Magnetism, Mössbauer Spectroscopy, and Proton Conductivity of Coordination Polymers Based on Phosphonate and Phosphinate Linkers.

Coordination polymers (CPs) are versatile materials formed by metal ions and organic ligands, offering a broad range of structural and functional possibilities. Phosphonates and phosphinates are particularly attractive ligands for CPs due to their multiple binding sites, varied coordination geometries, and ability to form robust network structures. Phosphonates, considered harder ligands, form strong bonds with hard metals such as Fe, while phosphinates offer additional versatility due to the varied pendant groups on phosphorus.

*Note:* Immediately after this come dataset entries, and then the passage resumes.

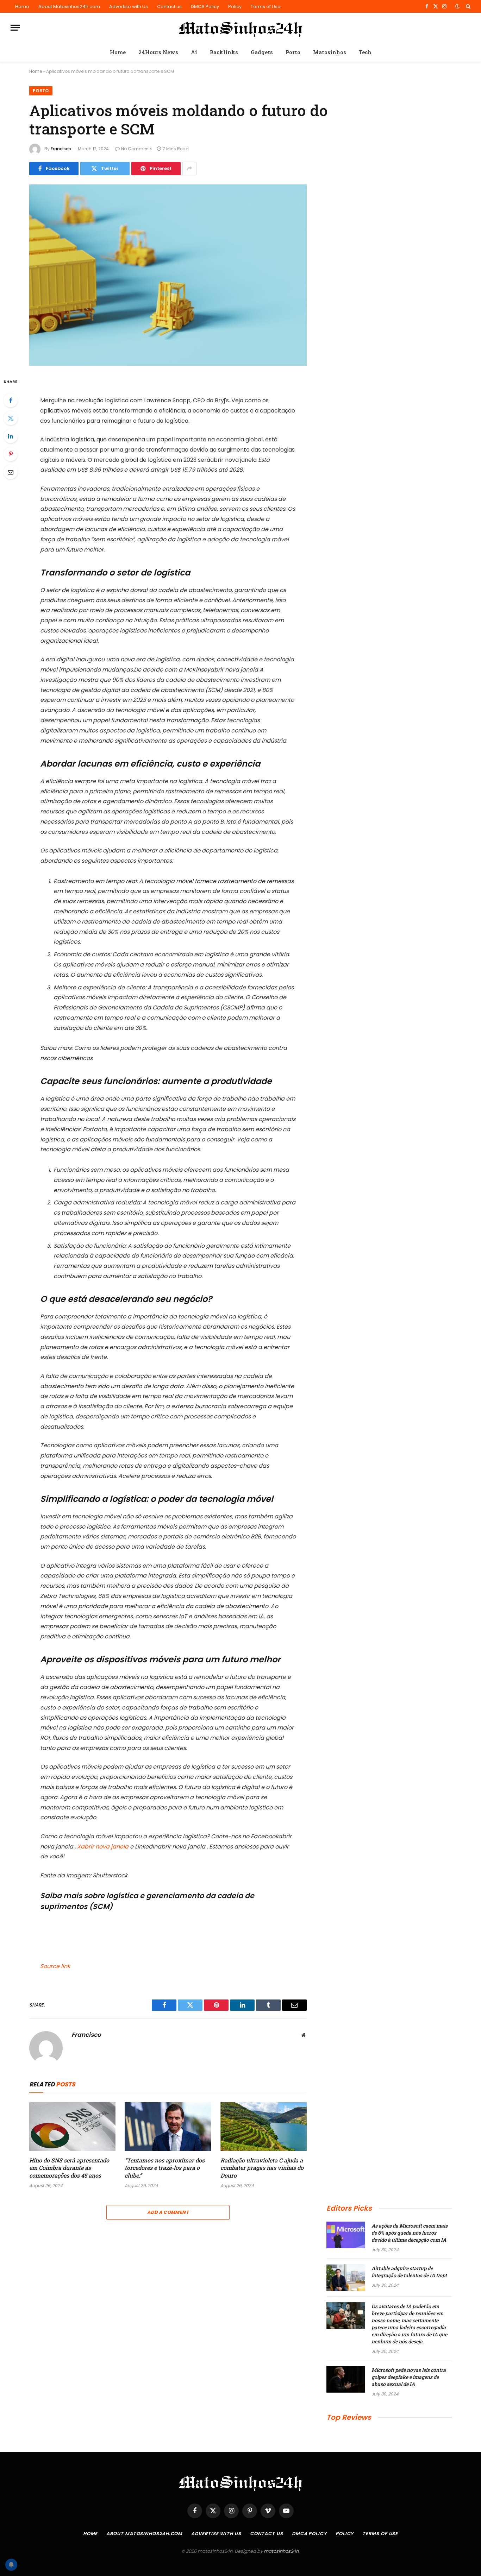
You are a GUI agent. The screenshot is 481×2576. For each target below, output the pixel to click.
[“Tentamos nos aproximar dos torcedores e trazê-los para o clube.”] (168, 2126)
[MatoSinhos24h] (240, 27)
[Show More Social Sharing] (189, 168)
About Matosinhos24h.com (69, 6)
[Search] (467, 6)
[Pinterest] (11, 454)
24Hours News (158, 52)
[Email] (11, 472)
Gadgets (262, 52)
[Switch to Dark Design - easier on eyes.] (457, 6)
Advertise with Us (128, 6)
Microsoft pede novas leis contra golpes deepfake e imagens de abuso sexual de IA (408, 2377)
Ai (194, 52)
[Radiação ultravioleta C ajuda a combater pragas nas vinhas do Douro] (263, 2126)
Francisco (61, 149)
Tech (365, 52)
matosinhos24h (281, 2551)
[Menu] (15, 28)
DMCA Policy (205, 6)
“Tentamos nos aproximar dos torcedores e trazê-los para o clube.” (165, 2167)
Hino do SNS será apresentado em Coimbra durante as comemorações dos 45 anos (69, 2167)
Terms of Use (266, 6)
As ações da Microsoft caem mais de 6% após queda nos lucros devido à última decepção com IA (409, 2232)
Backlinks (224, 52)
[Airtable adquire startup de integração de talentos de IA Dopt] (345, 2277)
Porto (293, 52)
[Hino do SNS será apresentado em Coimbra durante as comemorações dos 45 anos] (72, 2126)
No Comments (136, 149)
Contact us (169, 6)
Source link (55, 1966)
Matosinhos (329, 52)
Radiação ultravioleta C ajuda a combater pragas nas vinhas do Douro (262, 2167)
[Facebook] (11, 400)
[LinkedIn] (11, 436)
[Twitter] (11, 418)
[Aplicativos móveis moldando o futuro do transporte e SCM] (168, 275)
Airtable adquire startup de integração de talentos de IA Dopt (409, 2272)
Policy (235, 6)
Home (22, 6)
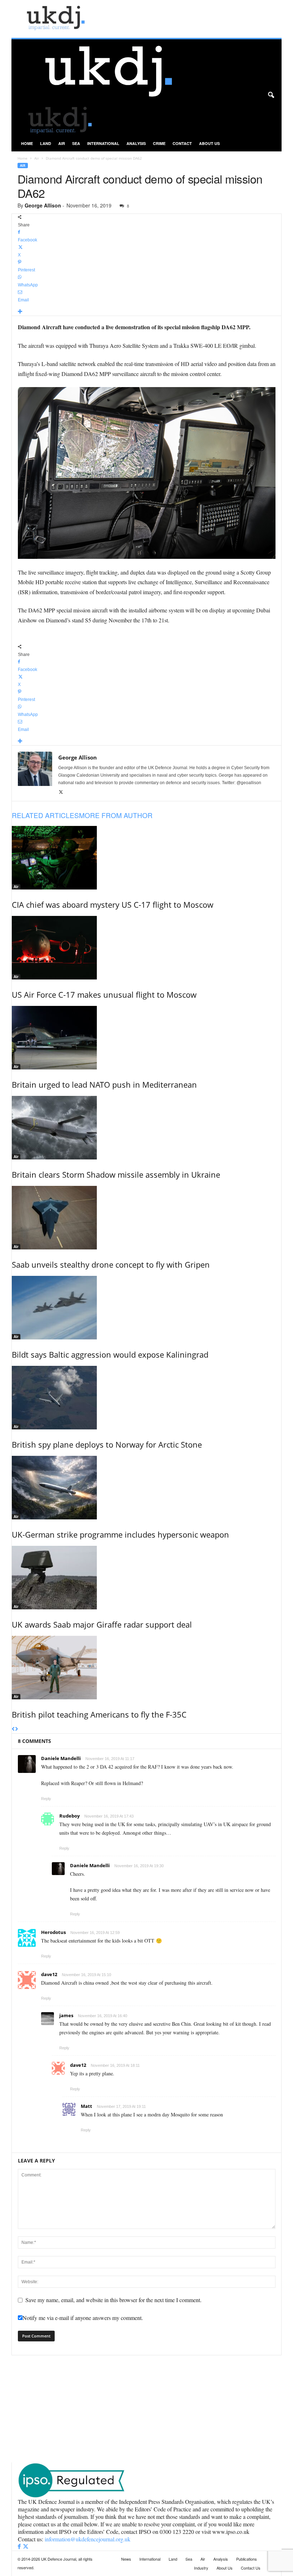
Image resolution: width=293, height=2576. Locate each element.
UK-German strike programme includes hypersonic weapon (120, 1534)
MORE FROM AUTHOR (116, 815)
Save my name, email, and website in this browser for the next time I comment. (113, 2300)
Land (45, 143)
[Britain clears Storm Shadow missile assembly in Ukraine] (147, 1127)
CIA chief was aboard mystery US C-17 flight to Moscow (112, 904)
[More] (146, 312)
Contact (182, 143)
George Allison (43, 205)
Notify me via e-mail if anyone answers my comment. (83, 2317)
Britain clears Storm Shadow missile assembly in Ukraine (116, 1174)
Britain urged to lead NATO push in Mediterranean (104, 1084)
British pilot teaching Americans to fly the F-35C (99, 1714)
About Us (209, 143)
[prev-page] (13, 1729)
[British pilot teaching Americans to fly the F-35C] (147, 1667)
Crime (159, 143)
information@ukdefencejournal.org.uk (87, 2539)
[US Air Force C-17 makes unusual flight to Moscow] (147, 947)
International (103, 143)
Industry (201, 2568)
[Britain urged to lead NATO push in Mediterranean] (147, 1037)
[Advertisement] (146, 2409)
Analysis (136, 143)
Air (61, 143)
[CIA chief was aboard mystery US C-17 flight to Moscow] (147, 857)
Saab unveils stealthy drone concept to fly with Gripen (111, 1264)
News (126, 2559)
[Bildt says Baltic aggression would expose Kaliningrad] (147, 1307)
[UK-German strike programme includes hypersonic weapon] (147, 1487)
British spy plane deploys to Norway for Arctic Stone (107, 1444)
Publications (246, 2559)
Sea (76, 143)
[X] (61, 792)
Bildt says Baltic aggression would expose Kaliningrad (110, 1354)
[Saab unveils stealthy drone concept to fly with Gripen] (147, 1217)
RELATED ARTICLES (45, 815)
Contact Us (250, 2568)
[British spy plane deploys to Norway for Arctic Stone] (147, 1397)
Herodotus (53, 1932)
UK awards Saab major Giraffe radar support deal (102, 1624)
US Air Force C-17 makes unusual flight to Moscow (104, 994)
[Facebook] (20, 2546)
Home (27, 143)
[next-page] (16, 1729)
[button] (271, 95)
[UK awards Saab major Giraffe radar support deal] (147, 1577)
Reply (46, 1798)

This study presents a series of six new coordination polymers, ICR-20 and ICR-21, incorporating Fe, Co, and Ni metal centers, using phosphinate (HPBP-(Me)) or phosphinate-phosphonate (HPPP-(Me)) ligands in combination with 4,4'-bipyridine. The materials are isoreticular despite the incorporation of different functional groups, demonstrating the interchangeability of the phosphinate and phosphonate groups in their design. These polymers were characterized structurally and investigated for their magnetic properties. The combination of local insights from Mössbauer spectroscopy and bulk magnetic data provides complex information on crystal field parameters and magnetic interactions in Fe-based polymers. Additionally, their proton conductivity was evaluated, showing promising results.